Friday, March 26, 2004

Travis Garrett: Spring 2004 Research Summary.

I am still working on my first large project, a 3-D computer simulation of a binary star inspiral using a co-rotating reference frame and a scalar gravity approximation (Watt&Misner gr-qc/9910032). I think the code is almost finished: the evolution for the individual spherical components works well (the hardest part probably being transparent boundary conditions - always some numerical reflection), and the synthesis code works well also. The primary problem is getting the proper evolution of the system since it depends on very delicate spatial derivatives (evolving using geodesics...). I am trying to get around this through several different approximation methods and I suspect I will be successful soon. When I am I will write my first paper on it, and go on to have my prelim. The PhD project will be on the same problem, only using tensor fields.

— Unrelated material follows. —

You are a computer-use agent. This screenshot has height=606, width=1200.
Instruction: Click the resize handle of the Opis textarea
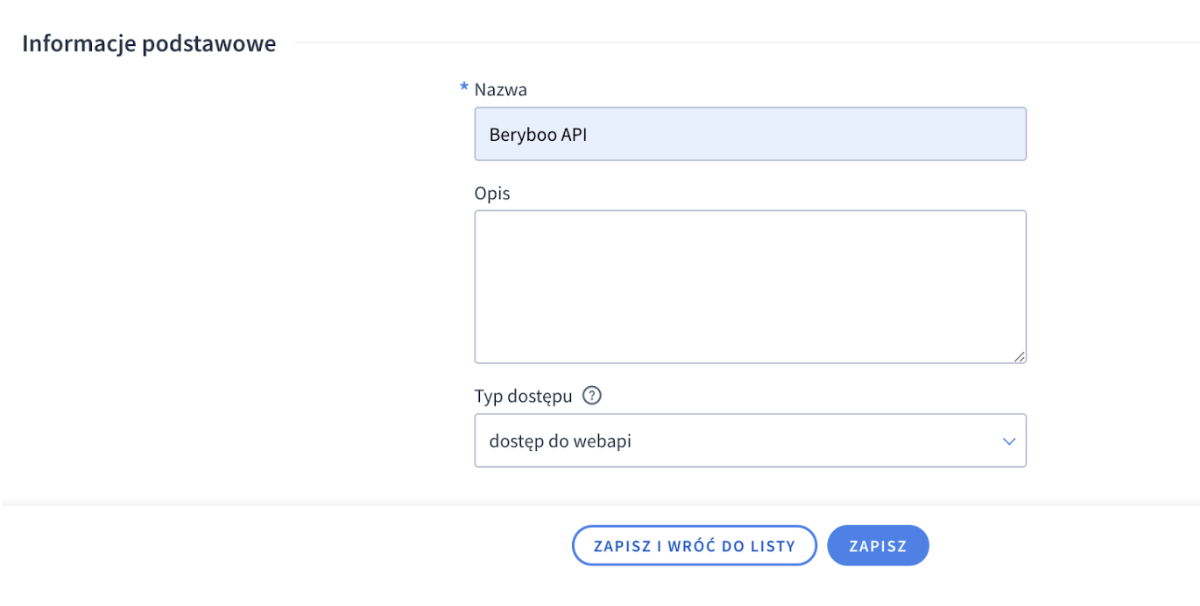(1019, 356)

I want to write at least 4 papers in my remaining 2 years here, at least a couple on the main research I describe here, but a couple of shorter ones also - talking to Martin Bojowald I have some ideas on evolving through singularities using a discrete mesh at the Planck scale (and as a relativitist I should have some grounding in quantum loop gravity, which I'm studying now), on a similar line I'm looking at Jack's work on quantum foam, might be good for a quick paper, and I also still have an interest in evolving large systems of particles - like globular clusters or colliding galaxies, and have some code written for those, might get a quick paper out on those also. I'm also 60% the way through a formal write-up of Statistical Metaphsyics, where I derive being an observer from all mathematical structures, although I'm not sure where I'd publish it (but Max Tegmark thinks I should publish it somewhere, perhaps a philosophy journal). In any case, I've got a lot to do.